Should you let AI agents into your online store or keep them out?

Congratulations! Your store is now fully AI-commerce compliant!!

Your products can now be discovered by AI agents and compared with your competitors, giving you another shot at reaching customers who might never visit your website.

Sounds wonderful, right?

So, are you ready to give retail bots the keys to your store?

Not so fast. Before you start welcoming every AI agent through the door, you should first see whether AI commerce is actually helping the brands that have already embraced it.  

In a recent rankings, Nixon, Online Labels and Everlane, were among the brands ranked highest for AI commerce readiness yet they sat at No. 722, No. 814 and No. 264, respectively, by e-commerce sales.
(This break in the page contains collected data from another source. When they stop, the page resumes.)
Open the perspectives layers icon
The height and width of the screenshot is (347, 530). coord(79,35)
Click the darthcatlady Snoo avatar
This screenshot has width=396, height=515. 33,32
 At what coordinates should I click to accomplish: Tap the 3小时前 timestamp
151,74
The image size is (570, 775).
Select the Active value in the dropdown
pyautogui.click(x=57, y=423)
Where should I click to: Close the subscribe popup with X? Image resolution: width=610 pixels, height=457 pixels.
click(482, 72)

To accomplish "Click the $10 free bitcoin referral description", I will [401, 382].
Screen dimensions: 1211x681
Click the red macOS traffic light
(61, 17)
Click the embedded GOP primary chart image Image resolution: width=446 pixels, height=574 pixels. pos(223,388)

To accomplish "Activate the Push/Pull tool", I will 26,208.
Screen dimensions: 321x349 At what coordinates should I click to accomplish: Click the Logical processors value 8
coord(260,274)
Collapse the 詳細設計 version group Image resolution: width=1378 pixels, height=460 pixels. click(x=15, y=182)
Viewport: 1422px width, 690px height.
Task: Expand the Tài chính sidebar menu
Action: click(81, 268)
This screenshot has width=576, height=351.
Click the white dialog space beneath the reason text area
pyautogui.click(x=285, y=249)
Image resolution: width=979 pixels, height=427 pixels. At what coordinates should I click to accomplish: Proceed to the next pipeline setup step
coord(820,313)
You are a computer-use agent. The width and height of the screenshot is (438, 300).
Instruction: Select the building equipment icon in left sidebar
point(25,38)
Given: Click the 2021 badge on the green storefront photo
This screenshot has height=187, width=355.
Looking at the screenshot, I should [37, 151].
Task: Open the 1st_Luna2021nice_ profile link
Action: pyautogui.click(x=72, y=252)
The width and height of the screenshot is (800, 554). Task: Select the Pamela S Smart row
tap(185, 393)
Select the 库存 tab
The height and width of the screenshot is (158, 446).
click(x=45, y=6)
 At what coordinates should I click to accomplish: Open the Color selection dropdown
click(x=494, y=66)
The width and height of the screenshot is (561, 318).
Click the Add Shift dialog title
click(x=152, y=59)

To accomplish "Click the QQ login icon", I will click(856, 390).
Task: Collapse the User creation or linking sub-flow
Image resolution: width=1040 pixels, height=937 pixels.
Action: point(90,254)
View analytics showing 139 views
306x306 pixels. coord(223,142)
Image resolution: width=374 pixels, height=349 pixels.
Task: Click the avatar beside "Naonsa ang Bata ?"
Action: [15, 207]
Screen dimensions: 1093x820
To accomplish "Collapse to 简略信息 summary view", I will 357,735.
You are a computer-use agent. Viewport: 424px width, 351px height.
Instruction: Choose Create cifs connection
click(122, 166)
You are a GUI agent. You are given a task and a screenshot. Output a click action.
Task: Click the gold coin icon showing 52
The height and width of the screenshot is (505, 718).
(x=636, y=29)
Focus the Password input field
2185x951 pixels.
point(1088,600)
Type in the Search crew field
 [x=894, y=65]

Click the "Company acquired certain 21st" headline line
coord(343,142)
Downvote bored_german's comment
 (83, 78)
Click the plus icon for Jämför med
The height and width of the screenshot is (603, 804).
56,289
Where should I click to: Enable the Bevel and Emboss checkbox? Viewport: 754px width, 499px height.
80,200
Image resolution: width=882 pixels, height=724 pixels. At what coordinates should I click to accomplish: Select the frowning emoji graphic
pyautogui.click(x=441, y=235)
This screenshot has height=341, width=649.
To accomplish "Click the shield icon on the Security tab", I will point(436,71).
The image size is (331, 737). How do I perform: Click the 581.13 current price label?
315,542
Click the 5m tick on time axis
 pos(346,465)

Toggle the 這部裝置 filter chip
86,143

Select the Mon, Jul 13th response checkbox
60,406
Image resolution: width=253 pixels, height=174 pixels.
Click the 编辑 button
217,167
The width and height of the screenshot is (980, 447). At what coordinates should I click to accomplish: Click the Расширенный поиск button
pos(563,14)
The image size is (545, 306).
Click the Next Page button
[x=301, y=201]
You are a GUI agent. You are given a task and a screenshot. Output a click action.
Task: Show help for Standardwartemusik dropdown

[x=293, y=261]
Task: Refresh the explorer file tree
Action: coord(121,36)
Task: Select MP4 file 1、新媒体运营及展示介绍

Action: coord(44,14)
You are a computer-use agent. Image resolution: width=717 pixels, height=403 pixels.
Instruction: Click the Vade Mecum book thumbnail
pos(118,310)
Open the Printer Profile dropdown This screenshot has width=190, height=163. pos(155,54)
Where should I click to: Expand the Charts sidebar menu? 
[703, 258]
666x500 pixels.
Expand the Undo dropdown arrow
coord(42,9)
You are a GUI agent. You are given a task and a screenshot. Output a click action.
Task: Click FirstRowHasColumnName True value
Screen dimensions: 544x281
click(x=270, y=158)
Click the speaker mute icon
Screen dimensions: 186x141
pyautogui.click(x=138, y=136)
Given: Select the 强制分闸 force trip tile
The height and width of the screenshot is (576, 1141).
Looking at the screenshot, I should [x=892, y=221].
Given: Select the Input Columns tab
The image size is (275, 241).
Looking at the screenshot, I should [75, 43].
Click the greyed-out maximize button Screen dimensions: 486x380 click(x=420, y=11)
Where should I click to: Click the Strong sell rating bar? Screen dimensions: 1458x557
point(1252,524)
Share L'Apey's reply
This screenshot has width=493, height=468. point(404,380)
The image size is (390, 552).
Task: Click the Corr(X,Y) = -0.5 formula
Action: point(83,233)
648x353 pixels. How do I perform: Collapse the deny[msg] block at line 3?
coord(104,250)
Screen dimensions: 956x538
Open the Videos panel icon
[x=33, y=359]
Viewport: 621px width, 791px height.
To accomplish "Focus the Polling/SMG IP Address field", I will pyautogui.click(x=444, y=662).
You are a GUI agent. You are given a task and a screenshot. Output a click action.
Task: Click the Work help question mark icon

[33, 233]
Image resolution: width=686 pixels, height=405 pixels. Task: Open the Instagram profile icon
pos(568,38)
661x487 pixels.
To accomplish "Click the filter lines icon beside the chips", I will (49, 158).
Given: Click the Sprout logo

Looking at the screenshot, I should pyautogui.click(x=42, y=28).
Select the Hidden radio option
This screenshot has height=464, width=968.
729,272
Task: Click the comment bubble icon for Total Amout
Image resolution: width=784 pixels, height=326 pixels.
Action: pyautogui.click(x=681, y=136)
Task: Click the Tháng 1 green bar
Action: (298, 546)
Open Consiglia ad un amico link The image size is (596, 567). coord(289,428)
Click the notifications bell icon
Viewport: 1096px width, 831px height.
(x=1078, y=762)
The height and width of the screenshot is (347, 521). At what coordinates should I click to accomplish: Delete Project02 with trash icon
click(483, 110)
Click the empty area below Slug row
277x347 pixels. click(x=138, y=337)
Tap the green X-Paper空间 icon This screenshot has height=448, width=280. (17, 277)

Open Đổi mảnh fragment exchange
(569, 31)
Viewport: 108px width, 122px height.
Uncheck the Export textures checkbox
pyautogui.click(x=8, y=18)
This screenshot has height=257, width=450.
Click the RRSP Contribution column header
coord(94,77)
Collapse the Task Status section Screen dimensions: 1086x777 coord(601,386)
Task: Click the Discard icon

Now the question arises: Who were performing well in overall sales?

Well, it was Amazon and Walmart. But even there, AI commerce tells a different story. Walmart sits at No. 37 while Amazon trails at No. 158, leaving a gap of 121 places between two retailers that dominate conventional e-commerce.

Now, as a merchant, you see the path diverging into two, with neither seeming like the road less taken.

One route is obvious: open your product data to third-party AI agents and let them bring your store into conversations happening somewhere else. The other is equally tempting: keep those doors tighter, especially when you cannot control what an agent does with the information it finds.

So, which road should you take? Let’s see where each one leads before you hand AI the keys.

Two bets, and they are opposite

The promise of AI commerce is easy to sell; figuring out what you are actually giving up for it is harder.

For some merchants, that means betting on algorithmic distribution through AI; for others, it means keeping control through direct ownership, making their products legible to machines while keeping the commercial relationship on their own property.

The first bet is trickier than it sounds. Wharton researchers ran roughly 26,000 tests and found that AI recommendations changed when the surrounding context changed, including information about reviews and competing products. An LLM-readable catalog, therefore, does not guarantee a machine-selected product.

It also raises a concern merchants are already voicing. One e-commerce seller on Reddit asked

“What happens when we lose control of the shopper's shopping experience because it's all on the AI platform?”

That brings us to the second bet, but it has a cost too. An agent cannot recommend what it cannot access well enough to understand. Close the door too tightly and you protect the customer journey while disappearing from part of the discovery process.

So a middle ground is the only safe option pursue, right? Because even the platforms allow you to stay on this path. Google’s UCP, for example, lets businesses choose which commerce capabilities they support rather than treating access as all or nothing. OpenAI can send shoppers to a merchant’s own checkout while also supporting deeper experiences such as Walmart’s in ChatGPT environment.

For now, the smarter bet may be to see who is actually benefiting from the shift.

Why small merchants get a shot, not a guarantee

AI commerce is giving a niche retailer a chance to compete on relevance rather than reach.

Traditional search has spent years rewarding retailers that can accumulate visibility. Backlinks, domain authority, advertising spend, and sheer traffic all help a store get in front of the shopper.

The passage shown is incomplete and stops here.